Extracted entries section start
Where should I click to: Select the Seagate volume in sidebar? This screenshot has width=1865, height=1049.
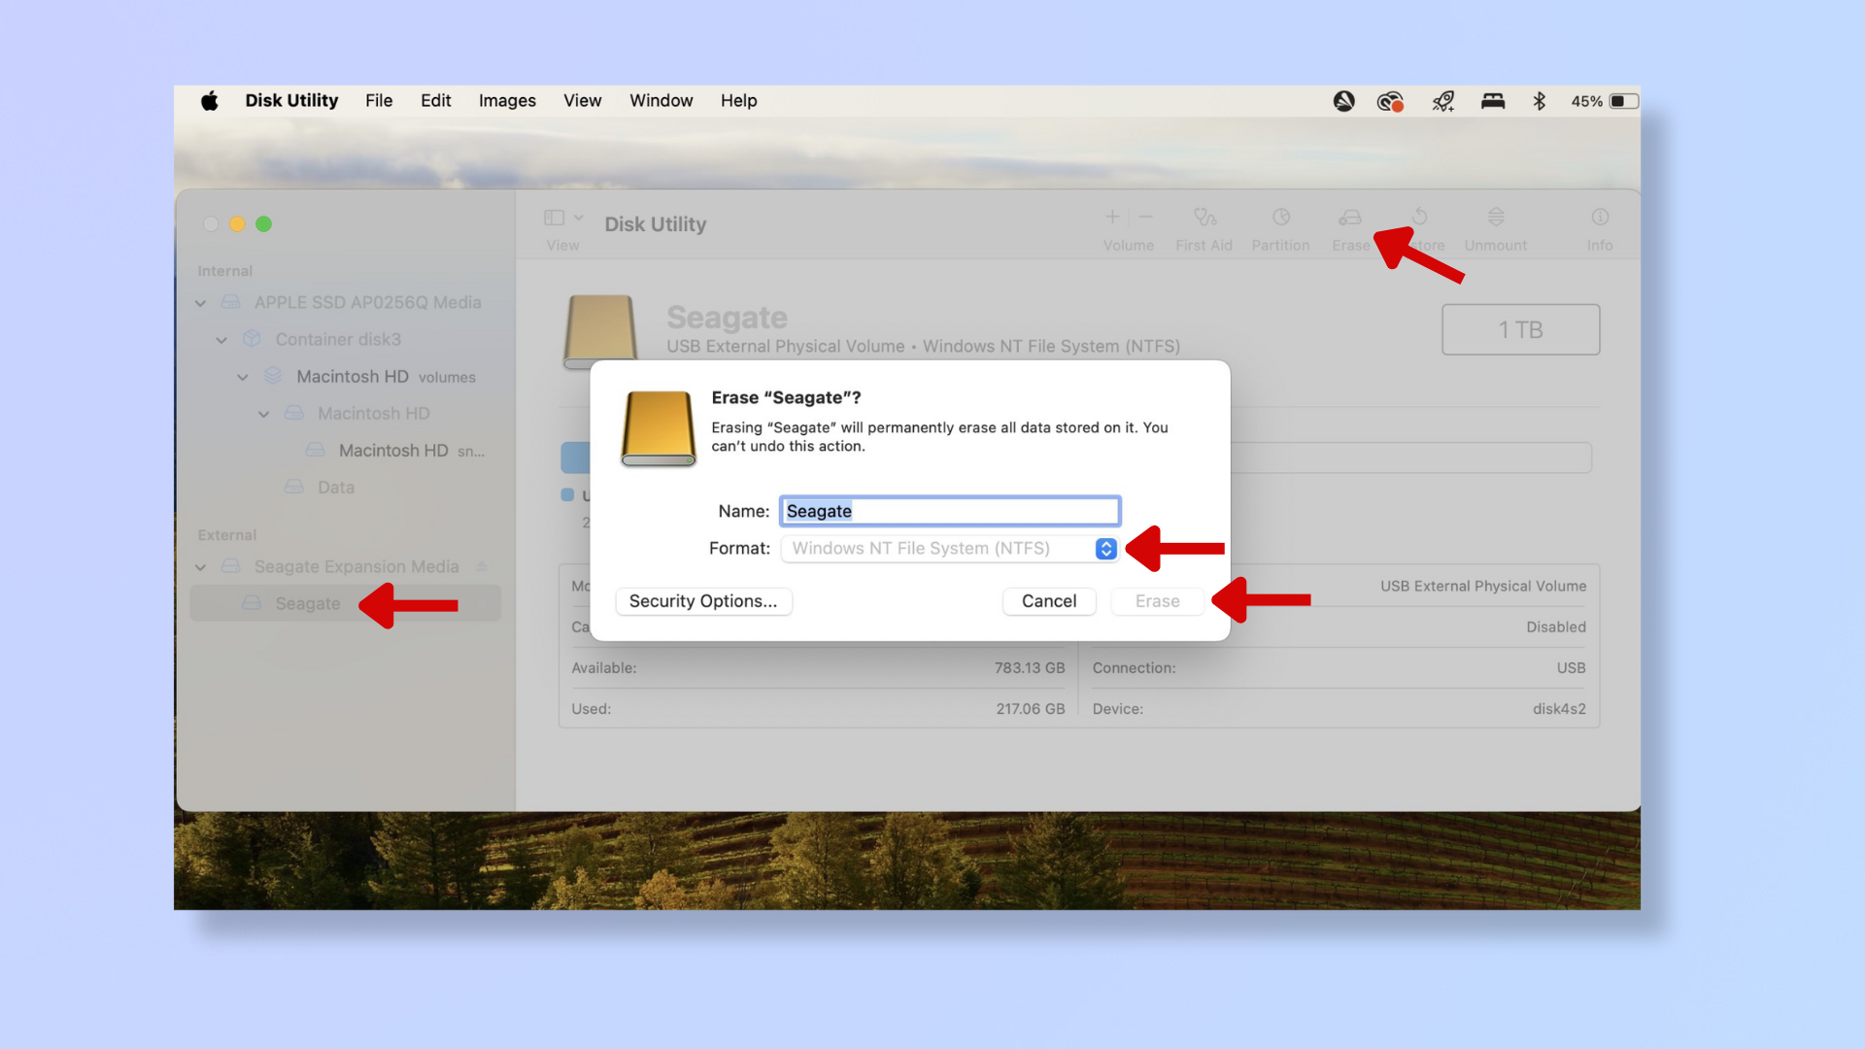click(x=309, y=603)
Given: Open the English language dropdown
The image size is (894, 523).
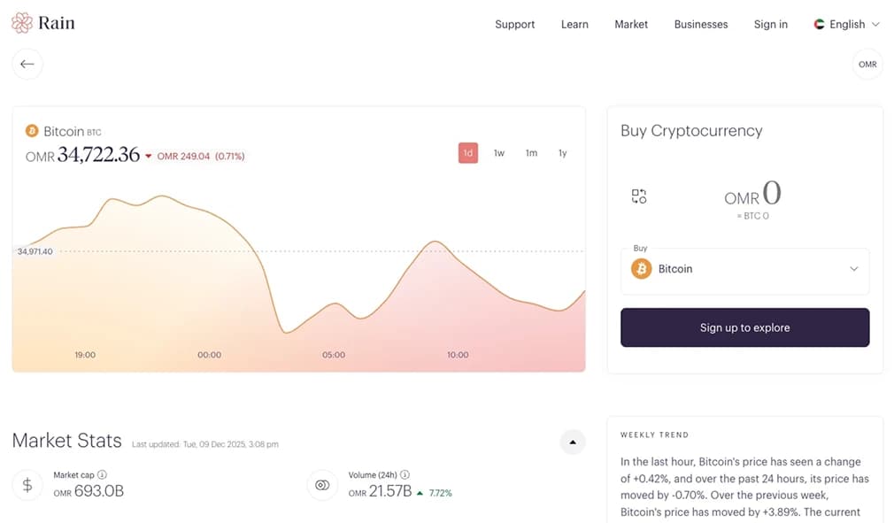Looking at the screenshot, I should pyautogui.click(x=846, y=25).
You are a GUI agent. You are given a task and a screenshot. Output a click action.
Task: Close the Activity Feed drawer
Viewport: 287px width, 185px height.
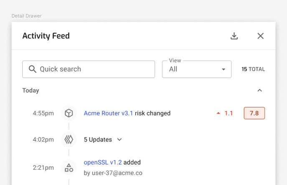(260, 36)
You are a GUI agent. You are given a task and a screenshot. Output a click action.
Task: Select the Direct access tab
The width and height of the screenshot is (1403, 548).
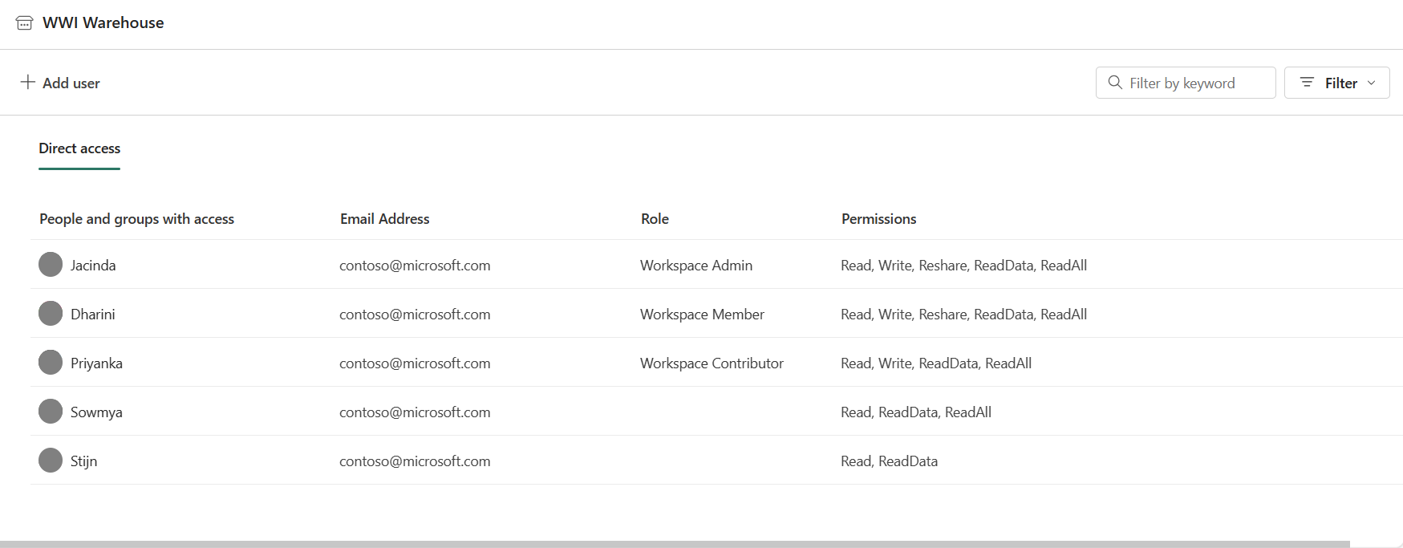(79, 148)
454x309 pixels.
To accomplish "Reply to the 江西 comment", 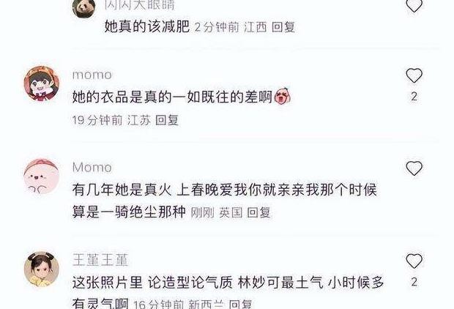I will click(283, 27).
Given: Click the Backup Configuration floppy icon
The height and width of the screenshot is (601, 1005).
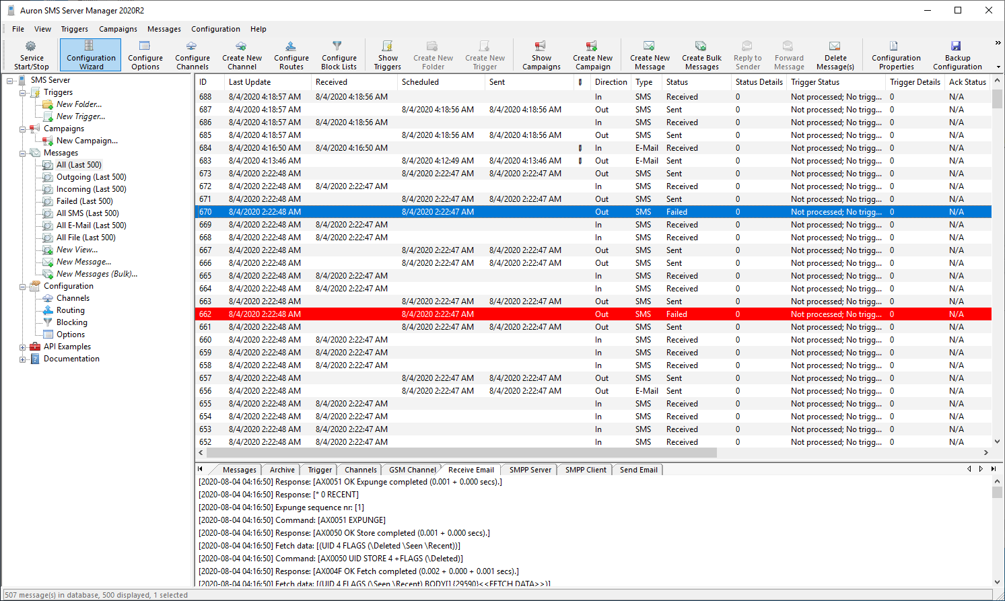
Extracted entries section end
What's needed is an exact copy of the lines above from the one with "Task: Close the Activity Feed drawer" through the one with "454x309 pixels.", both included; the pictures stay out.

Task: Close the Activity Feed drawer
Viewport: 287px width, 185px height.
(260, 36)
You are a GUI agent. You are given a task and a screenshot. Output a click action.
Task: Select the Direct access tab
The width and height of the screenshot is (1403, 548).
(79, 148)
454x309 pixels.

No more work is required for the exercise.